*** Passage présenté

Cette attaque contre les institutions, c'est ce que l'analyste politique Ibou Fall retient particulièrement de lui, estimant qu'il s'est trompé de combat, là où d'autres observateurs voient plutôt la réaction d'un opposant qu'on a cherché par tous les moyens à écarter, en dressant devant lui, des procès injustifiés, notamment celui pour diffamation et un second procès pour viol face à une employée de salon de beauté, Adji Raby Sarr, procès d'ailleurs considéré comme un complot. Pour ceux-là, il faut plutôt interroger les causes de ces réactions pour ne pas dire la posture du pouvoir vis-à-vis de l'opposant.
L'attaque du bus Tata à Yarakh avec un bilan de 2 morts et 5 blessés, l'analyste Ibou Fall d'I-radio la met sur le compte d'actes irréfléchis. Celui-ci y voit ainsi une attaque contre les institutions, le combat de Pastef ayant à son avis quitté le terrain politique, depuis l'affaire Adji Sarr, pour atterrir sur le terrain des attaques contre les personnes, alors que les manifestants n'ont plus accès aux dignitaires du régime et à leurs domiciles. A la question de savoir pourquoi les manifestations, suite à l'emprisonnement d'Ousmane sont si tièdes, le journaliste pense d'une part à la non candidature de Macky Sall contre laquelle beaucoup de monde était braqué ; d'autre part que le parti Pastef a été décapité et que des militants, près de 600, ont été emprisonnés. Une manière pour lui d'affirmer que ce qui en reste, n'a pas le niveau d'organisation approprié pour poursuivre le combat. Pour lui, la posture actuelle de l'Etat, est celle d'une guerre, estimant que celui-ci ne va jamais négocier en situation de faiblesse. L'analyste est même d'avis qu'il faut que l'Etat rétablisse l'ordre et garantisse la sécurité puisqu'il en a les moyens, précisant que l'illusion serait de penser pouvoir destabiliser un état avec des mèches et des bouteilles.

******
*** Extraits de lignes

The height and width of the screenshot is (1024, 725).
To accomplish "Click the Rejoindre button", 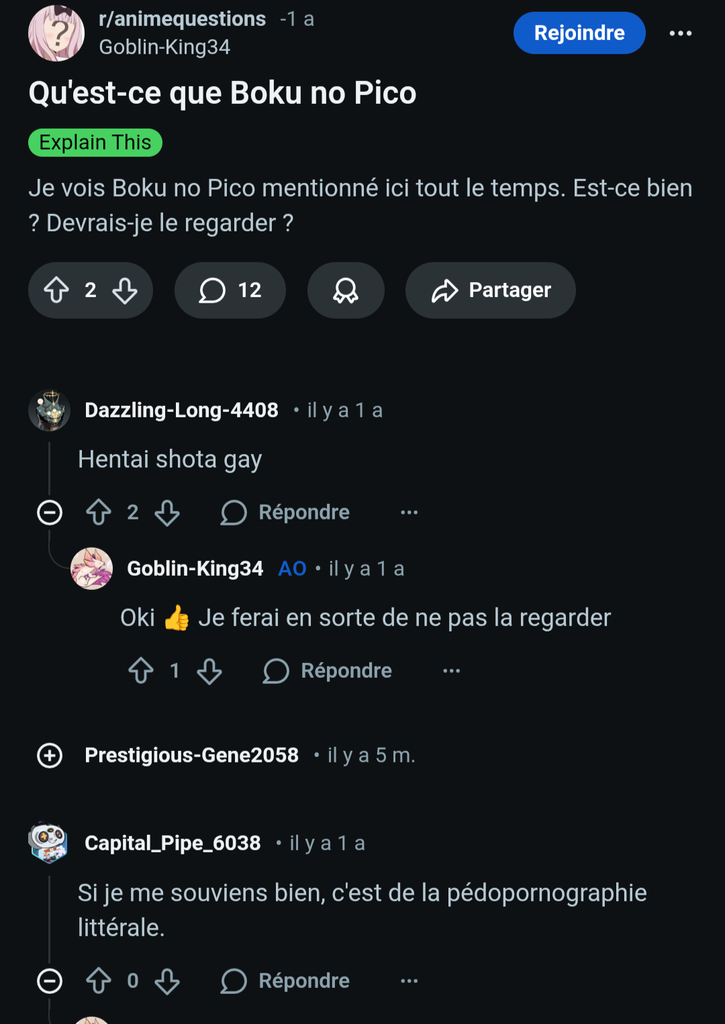I will [x=579, y=33].
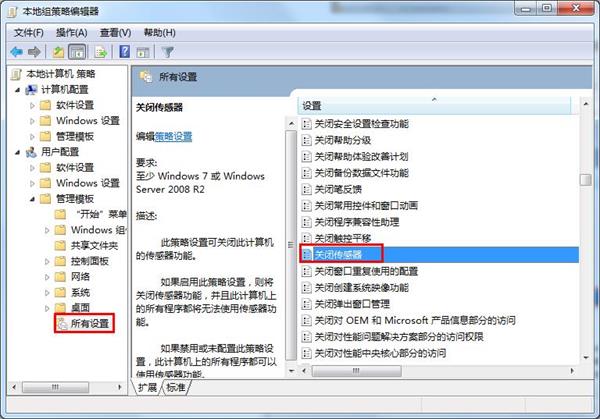Collapse the 用户配置 tree node

click(18, 152)
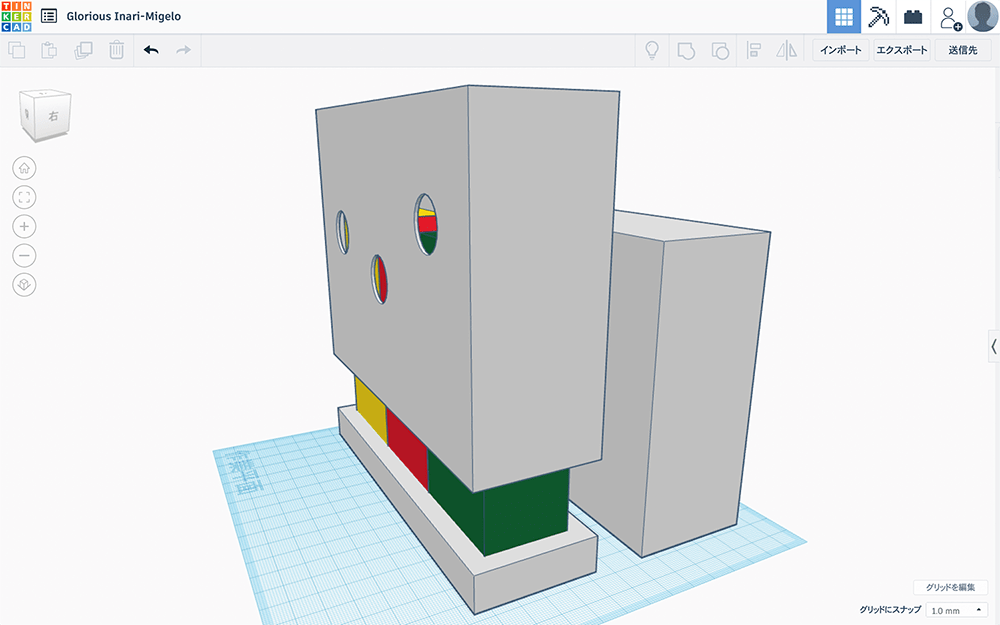The width and height of the screenshot is (1000, 625).
Task: Delete using the trash icon
Action: [117, 50]
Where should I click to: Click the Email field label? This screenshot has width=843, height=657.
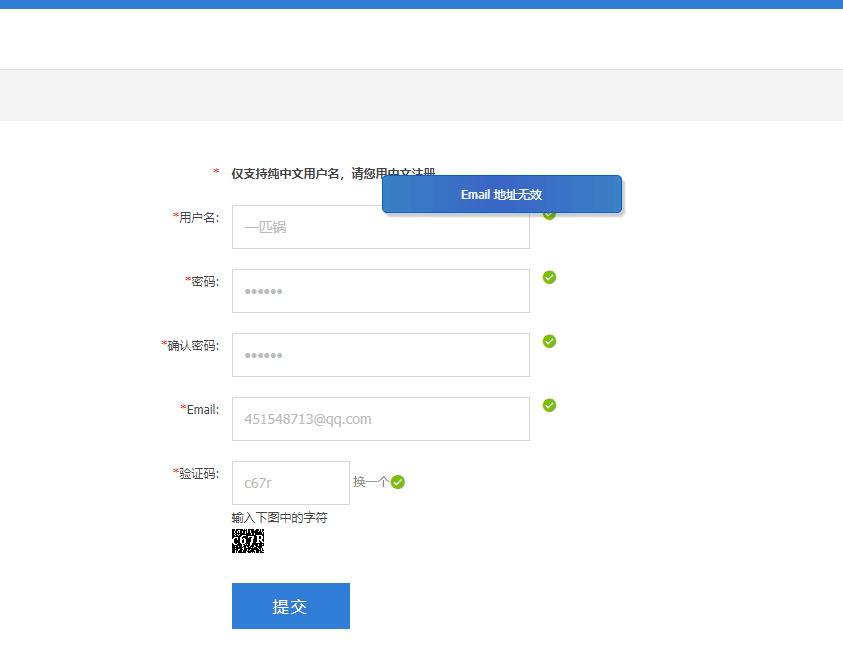point(202,409)
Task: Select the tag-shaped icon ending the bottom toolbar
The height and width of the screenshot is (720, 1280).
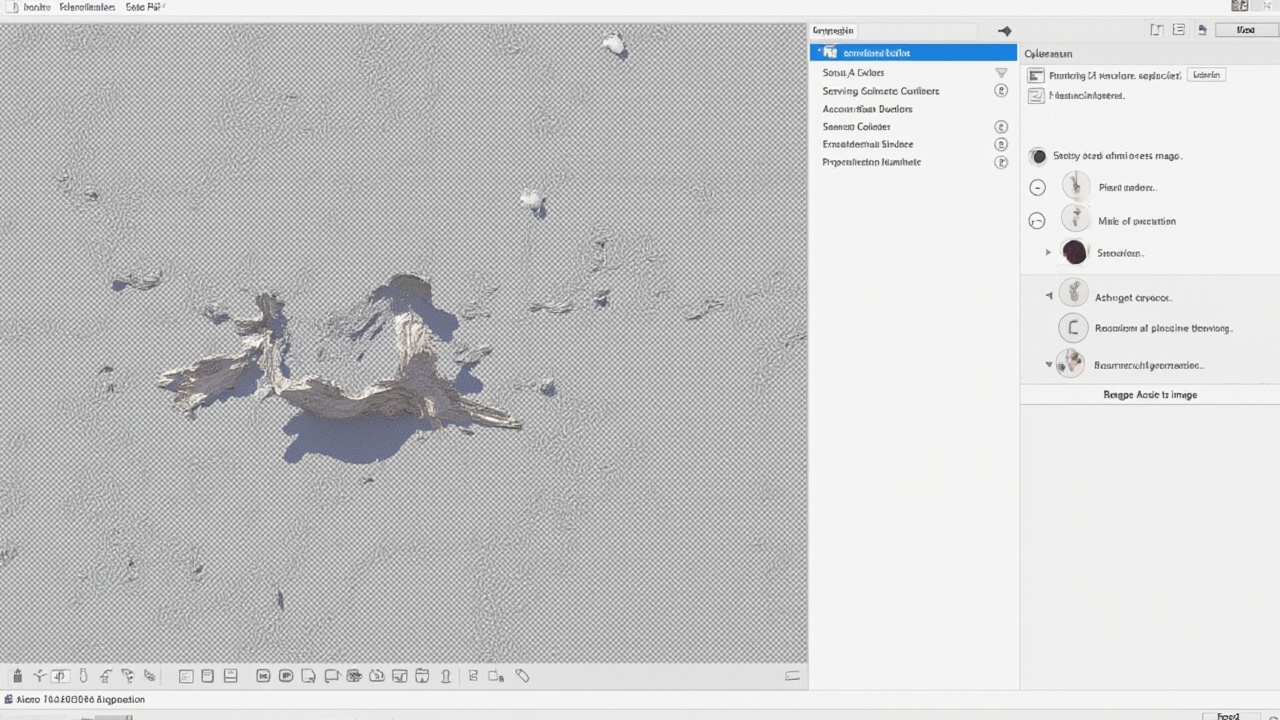Action: [522, 676]
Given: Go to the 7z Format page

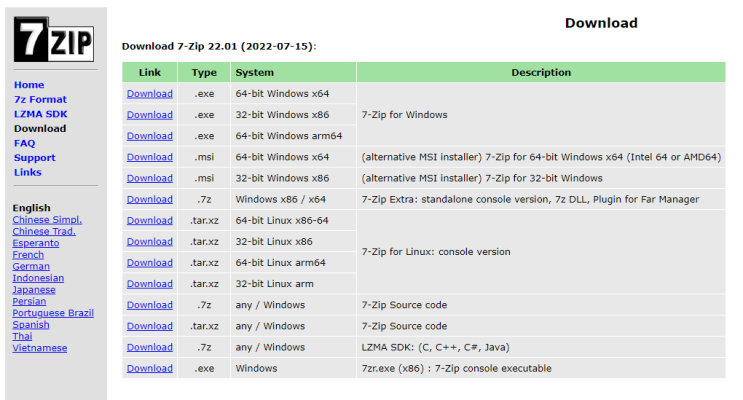Looking at the screenshot, I should (x=40, y=100).

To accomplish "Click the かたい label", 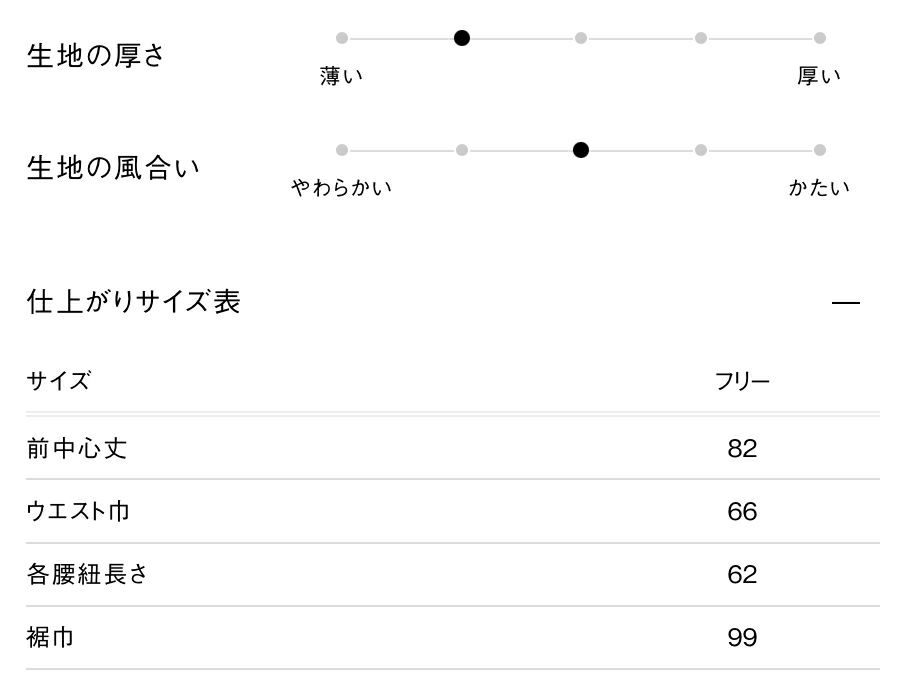I will point(819,188).
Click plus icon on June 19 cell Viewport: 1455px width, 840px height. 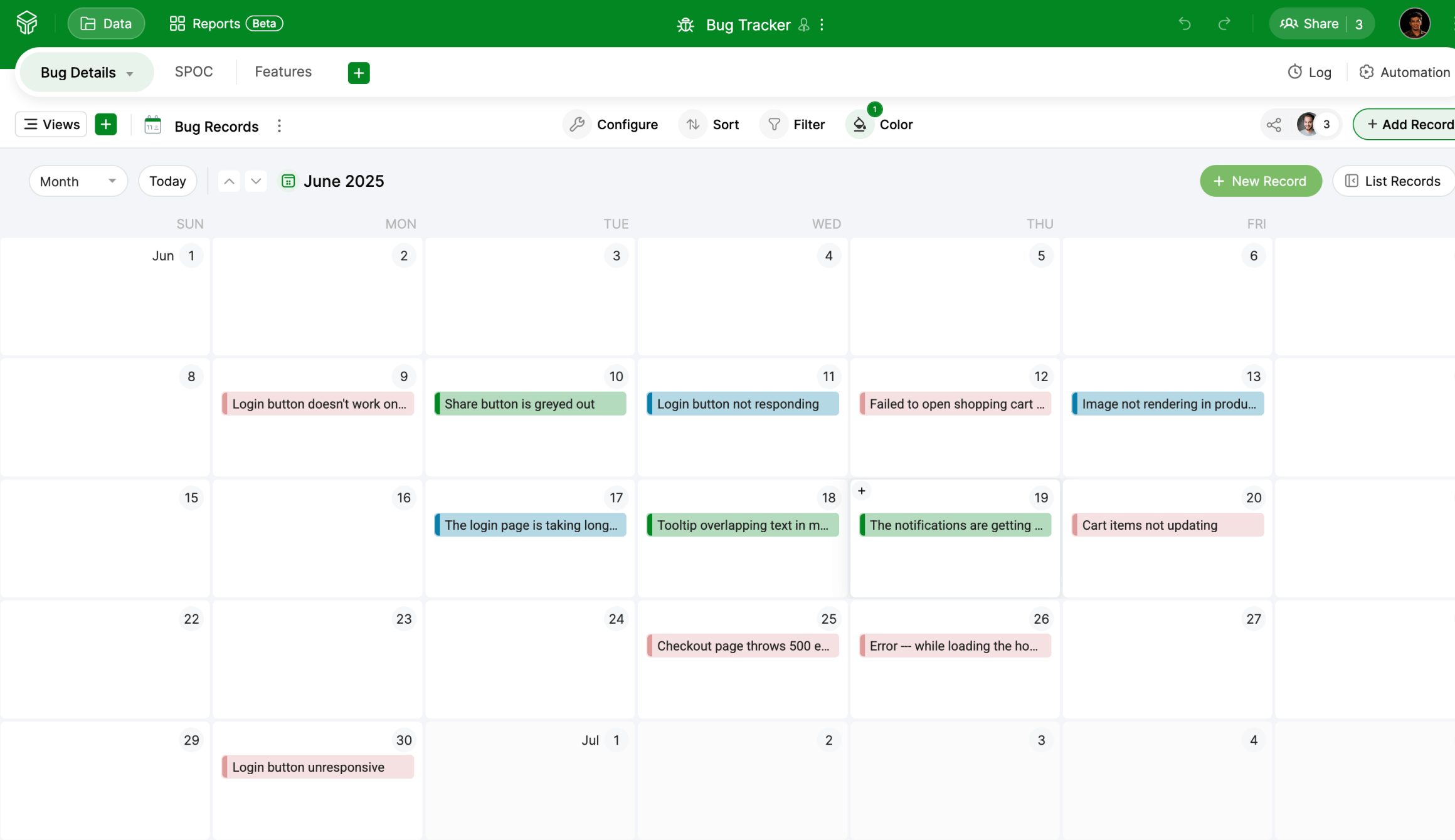coord(862,491)
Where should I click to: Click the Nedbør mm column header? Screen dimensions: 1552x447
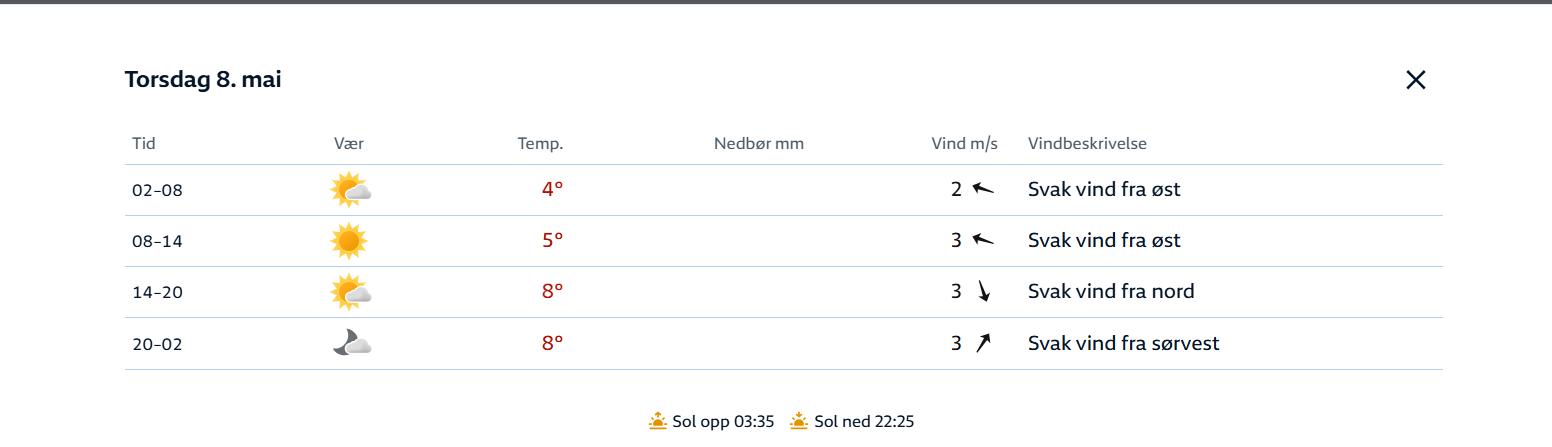click(x=759, y=143)
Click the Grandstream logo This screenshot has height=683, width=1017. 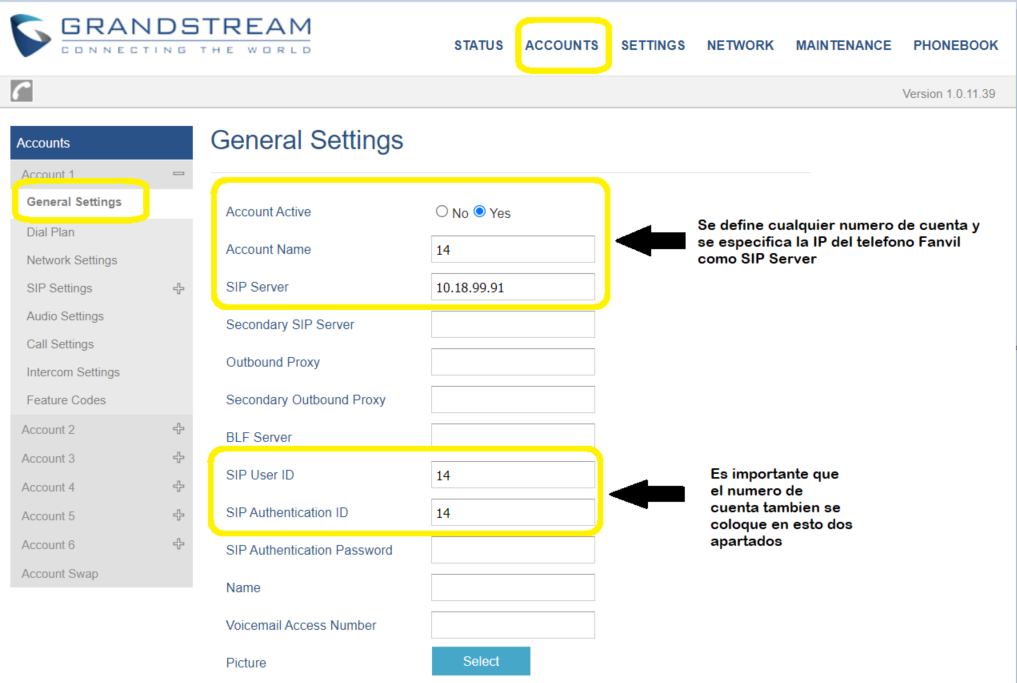tap(161, 36)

******

Tâche donnée 1 — Pouvez-vous résumer le passage présenté en deux phrases ?
Tâche donnée 2 — Pouvez-vous transcrire le passage présenté en partant de "Cette attaque contre" et en allant jusqu'à "vis-à-vis de l'opposant." inclus ?

Réponse correcte 1 — L'analyste Ibou Fall attribue l'attaque du bus Tata à Yarakh, qui a fait 2 morts et 5 blessés, à des actes irréfléchis et y voit une attaque contre les institutions, tandis que d'autres observateurs y lisent la réaction d'un opposant qu'on a cherché à écarter par des procès jugés injustifiés. Selon lui, les manifestations restent tièdes parce que Macky Sall ne se présente pas et que Pastef a été décapité, et il estime que l'Etat, dans une posture de guerre, doit rétablir l'ordre et garantir la sécurité.

Réponse correcte 2 —
Cette attaque contre les institutions, c'est ce que l'analyste politique Ibou Fall retient particulièrement de lui, estimant qu'il s'est trompé de combat, là où d'autres observateurs voient plutôt la réaction d'un opposant qu'on a cherché par tous les moyens à écarter, en dressant devant lui, des procès injustifiés, notamment celui pour diffamation et un second procès pour viol face à une employée de salon de beauté, Adji Raby Sarr, procès d'ailleurs considéré comme un complot. Pour ceux-là, il faut plutôt interroger les causes de ces réactions pour ne pas dire la posture du pouvoir vis-à-vis de l'opposant.